* Text passage *
== == ==

Wednesday, November 01, 2006

‘Do you believe in a God
who can change the course of events
on earth?’
‘No, just
the ordinary one.’

A laugh,
but not so stupid: events
He does not, it seems, determine
for the most part. Whether He could
is not the point: it is not
stupid to believe in
a God who mostly abjures.

The ordinary kind
of God is what one believes in
so implicitly that
it is only with blushes or
bravado one can declare,
‘I believe’, caught as one is
in the ambush of personal history, so
harried, so distraught.

The ordinary kind
of undeceived believer
expects no prompt reward
from an ultimately faithful
but meanwhile preoccupied landlord

Donald Davie, Ordinary God

If an evangelical Christian or charismatic read this anthology they would be shocked. They would not be able to understand how a person who calls herself a Christian could have such a ‘pessimistic’ world view. But the majority of the writers who feature in this anthology are Christians, and of the many impassioned and angry remonstrations against God, the most impassioned and angry are those which come from the Bible. Personally, I do not see how any reflective person can face this world in honesty and not be impassioned and angry, particularly if they themselves have been sorely afflicted.

This would offend evangelical Christians and charismatics, but then truth always offends those who bury their heads in deserts of lies. Over the past few years I have read numerous books written from a fundamentalist evangelical viewpoint, and I cannot help but feel that these people do more harm than good to the truth of the Christian gospel. They suggest that an acceptance of Christ as ‘Saviour and Lord’ (leading to one being ‘born again’ and ‘saved’), will immediately open the door to heaven on earth, in the way of answered prayer, healing of sickness, and a solving of all problems, even financial ones.

This simplistic and utterly false doctrine is dangerous and leads millions of people away from truth into a world where manufactured ‘spiritual’ experiences and trying to get whatever one wants from God replaces faith in a Creator who made the world, loves us and asks for obedience to his laws, but who will not reward us in this life, and does not promise any extra ‘perks’ at all.

== == ==

* Material provided *
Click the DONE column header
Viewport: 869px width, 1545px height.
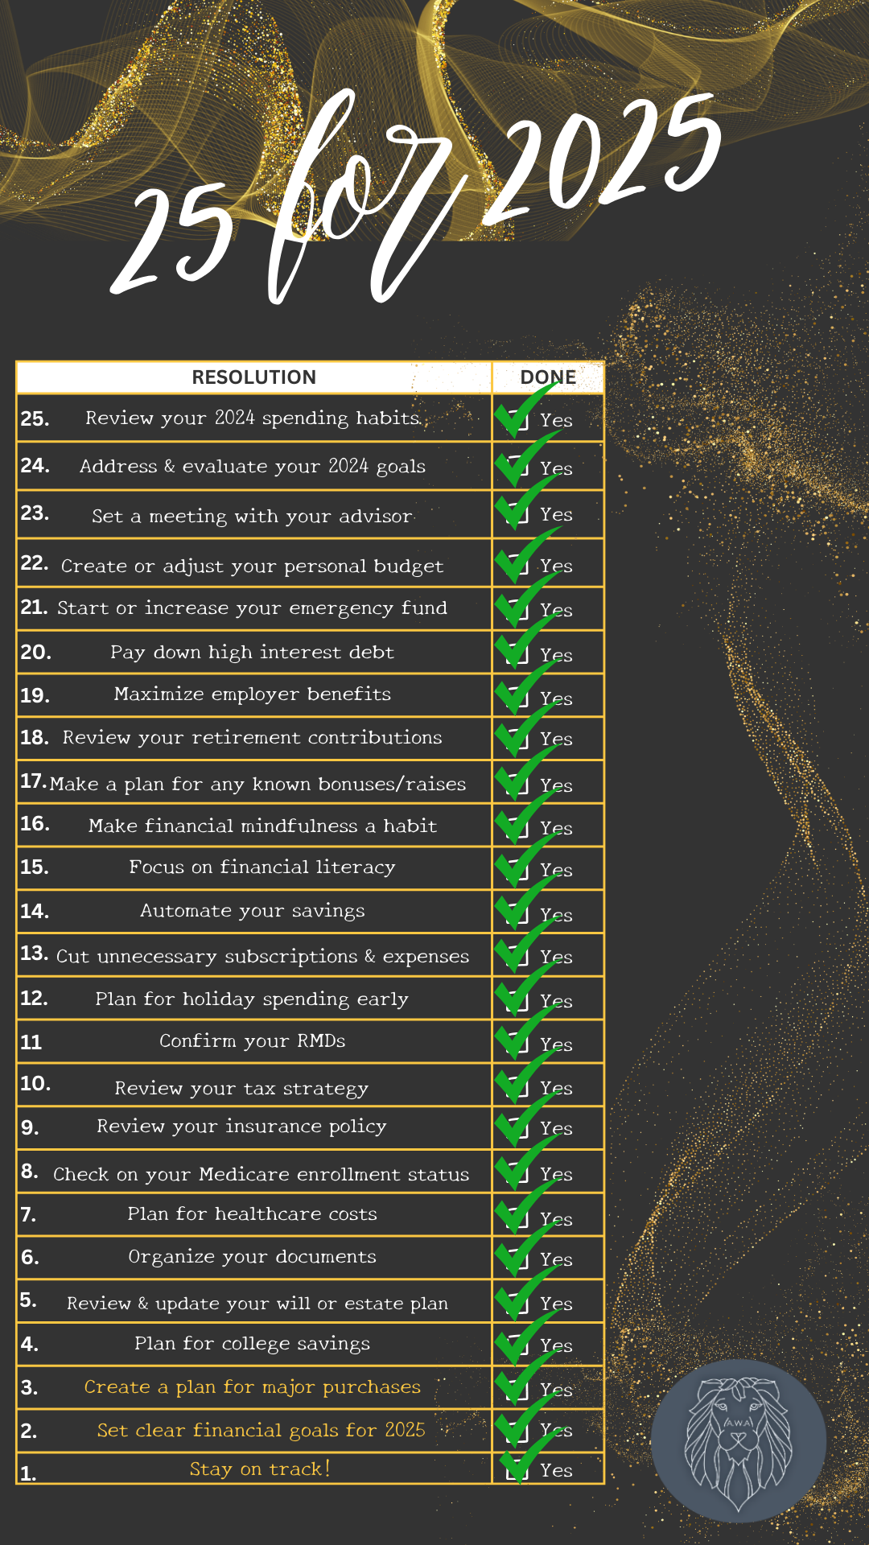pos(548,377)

== == ==

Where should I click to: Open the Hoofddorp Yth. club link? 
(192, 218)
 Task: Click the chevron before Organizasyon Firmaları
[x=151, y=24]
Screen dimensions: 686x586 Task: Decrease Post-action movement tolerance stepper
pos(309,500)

== == ==

* Work instructions *
[A] According to the text passage, who wrote the poem "Ordinary God"?
[B] Write out the text passage between "Donald Davie, Ordinary" and "been sorely afflicted.", inclusive.

* Outputs by task *
[A] Donald Davie

[B]
Donald Davie, Ordinary God

If an evangelical Christian or charismatic read this anthology they would be shocked. They would not be able to understand how a person who calls herself a Christian could have such a ‘pessimistic’ world view. But the majority of the writers who feature in this anthology are Christians, and of the many impassioned and angry remonstrations against God, the most impassioned and angry are those which come from the Bible. Personally, I do not see how any reflective person can face this world in honesty and not be impassioned and angry, particularly if they themselves have been sorely afflicted.